#### SOURCE MATERIAL:
>>>>>
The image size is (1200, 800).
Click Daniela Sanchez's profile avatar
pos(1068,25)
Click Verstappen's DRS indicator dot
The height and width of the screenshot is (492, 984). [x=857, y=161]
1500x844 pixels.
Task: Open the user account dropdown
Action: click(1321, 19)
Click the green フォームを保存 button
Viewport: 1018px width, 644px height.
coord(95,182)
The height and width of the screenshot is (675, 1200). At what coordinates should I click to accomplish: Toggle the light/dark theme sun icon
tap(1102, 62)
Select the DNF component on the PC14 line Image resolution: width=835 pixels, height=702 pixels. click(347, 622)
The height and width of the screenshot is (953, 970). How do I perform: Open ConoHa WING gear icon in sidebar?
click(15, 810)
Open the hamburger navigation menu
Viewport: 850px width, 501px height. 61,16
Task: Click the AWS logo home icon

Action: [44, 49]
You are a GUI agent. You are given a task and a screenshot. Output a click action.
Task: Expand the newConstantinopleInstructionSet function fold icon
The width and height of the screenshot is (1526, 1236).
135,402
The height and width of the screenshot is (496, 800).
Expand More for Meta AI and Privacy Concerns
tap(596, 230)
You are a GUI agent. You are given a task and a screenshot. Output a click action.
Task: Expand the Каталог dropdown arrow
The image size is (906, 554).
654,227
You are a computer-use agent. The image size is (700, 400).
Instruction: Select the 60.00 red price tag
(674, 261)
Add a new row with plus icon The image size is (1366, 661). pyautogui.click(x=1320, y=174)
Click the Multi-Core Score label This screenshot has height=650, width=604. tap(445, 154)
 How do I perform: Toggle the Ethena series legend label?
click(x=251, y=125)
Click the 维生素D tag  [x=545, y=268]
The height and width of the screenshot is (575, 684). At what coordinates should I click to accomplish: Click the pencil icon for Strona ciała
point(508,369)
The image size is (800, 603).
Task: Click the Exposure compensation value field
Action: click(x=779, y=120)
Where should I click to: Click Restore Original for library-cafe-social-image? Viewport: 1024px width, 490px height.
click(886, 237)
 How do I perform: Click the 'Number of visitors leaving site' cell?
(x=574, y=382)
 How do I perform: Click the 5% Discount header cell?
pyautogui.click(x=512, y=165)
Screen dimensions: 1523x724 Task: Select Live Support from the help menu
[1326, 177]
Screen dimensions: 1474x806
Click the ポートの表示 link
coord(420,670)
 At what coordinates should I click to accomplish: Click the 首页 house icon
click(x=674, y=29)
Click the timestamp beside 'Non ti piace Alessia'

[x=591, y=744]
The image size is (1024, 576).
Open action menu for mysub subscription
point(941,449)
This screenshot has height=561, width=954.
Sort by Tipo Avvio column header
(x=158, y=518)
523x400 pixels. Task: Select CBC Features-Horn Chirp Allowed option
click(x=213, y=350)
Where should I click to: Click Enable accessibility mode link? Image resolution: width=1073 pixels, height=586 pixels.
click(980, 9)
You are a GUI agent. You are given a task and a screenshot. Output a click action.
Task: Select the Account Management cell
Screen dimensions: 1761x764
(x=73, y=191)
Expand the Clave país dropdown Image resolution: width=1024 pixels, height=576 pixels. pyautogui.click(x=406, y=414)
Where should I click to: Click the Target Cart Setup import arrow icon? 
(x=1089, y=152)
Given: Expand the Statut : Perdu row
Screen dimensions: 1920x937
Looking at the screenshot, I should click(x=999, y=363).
<<<<<
#### REQUIRED WORK:
What is needed here is an exact copy of all the entries.

#### OUTPUT FOR THIS TASK:
The image size is (1200, 800).
Click Daniela Sanchez's profile avatar
pos(1068,25)
Click Verstappen's DRS indicator dot
The height and width of the screenshot is (492, 984). [x=857, y=161]
1500x844 pixels.
Task: Open the user account dropdown
Action: click(1321, 19)
Click the green フォームを保存 button
Viewport: 1018px width, 644px height.
coord(95,182)
The height and width of the screenshot is (675, 1200). At what coordinates should I click to accomplish: Toggle the light/dark theme sun icon
tap(1102, 62)
Select the DNF component on the PC14 line Image resolution: width=835 pixels, height=702 pixels. click(347, 622)
The height and width of the screenshot is (953, 970). How do I perform: Open ConoHa WING gear icon in sidebar?
click(15, 810)
Open the hamburger navigation menu
Viewport: 850px width, 501px height. 61,16
Task: Click the AWS logo home icon

Action: [44, 49]
You are a GUI agent. You are given a task and a screenshot. Output a click action.
Task: Expand the newConstantinopleInstructionSet function fold icon
The width and height of the screenshot is (1526, 1236).
135,402
The height and width of the screenshot is (496, 800).
Expand More for Meta AI and Privacy Concerns
tap(596, 230)
You are a GUI agent. You are given a task and a screenshot. Output a click action.
Task: Expand the Каталог dropdown arrow
The image size is (906, 554).
654,227
You are a computer-use agent. The image size is (700, 400).
Instruction: Select the 60.00 red price tag
(674, 261)
Add a new row with plus icon The image size is (1366, 661). pyautogui.click(x=1320, y=174)
Click the Multi-Core Score label This screenshot has height=650, width=604. tap(445, 154)
 How do I perform: Toggle the Ethena series legend label?
click(x=251, y=125)
Click the 维生素D tag  [x=545, y=268]
The height and width of the screenshot is (575, 684). At what coordinates should I click to accomplish: Click the pencil icon for Strona ciała
point(508,369)
The image size is (800, 603).
Task: Click the Exposure compensation value field
Action: click(x=779, y=120)
Where should I click to: Click Restore Original for library-cafe-social-image? Viewport: 1024px width, 490px height.
click(886, 237)
 How do I perform: Click the 'Number of visitors leaving site' cell?
(x=574, y=382)
 How do I perform: Click the 5% Discount header cell?
pyautogui.click(x=512, y=165)
Screen dimensions: 1523x724 Task: Select Live Support from the help menu
[1326, 177]
Screen dimensions: 1474x806
Click the ポートの表示 link
coord(420,670)
 At what coordinates should I click to accomplish: Click the 首页 house icon
click(x=674, y=29)
Click the timestamp beside 'Non ti piace Alessia'

[x=591, y=744]
The image size is (1024, 576).
Open action menu for mysub subscription
point(941,449)
This screenshot has height=561, width=954.
Sort by Tipo Avvio column header
(x=158, y=518)
523x400 pixels. Task: Select CBC Features-Horn Chirp Allowed option
click(x=213, y=350)
Where should I click to: Click Enable accessibility mode link? Image resolution: width=1073 pixels, height=586 pixels.
click(980, 9)
You are a GUI agent. You are given a task and a screenshot. Output a click action.
Task: Select the Account Management cell
Screen dimensions: 1761x764
(x=73, y=191)
Expand the Clave país dropdown Image resolution: width=1024 pixels, height=576 pixels. pyautogui.click(x=406, y=414)
Where should I click to: Click the Target Cart Setup import arrow icon? 
(x=1089, y=152)
Given: Expand the Statut : Perdu row
Screen dimensions: 1920x937
Looking at the screenshot, I should click(x=999, y=363).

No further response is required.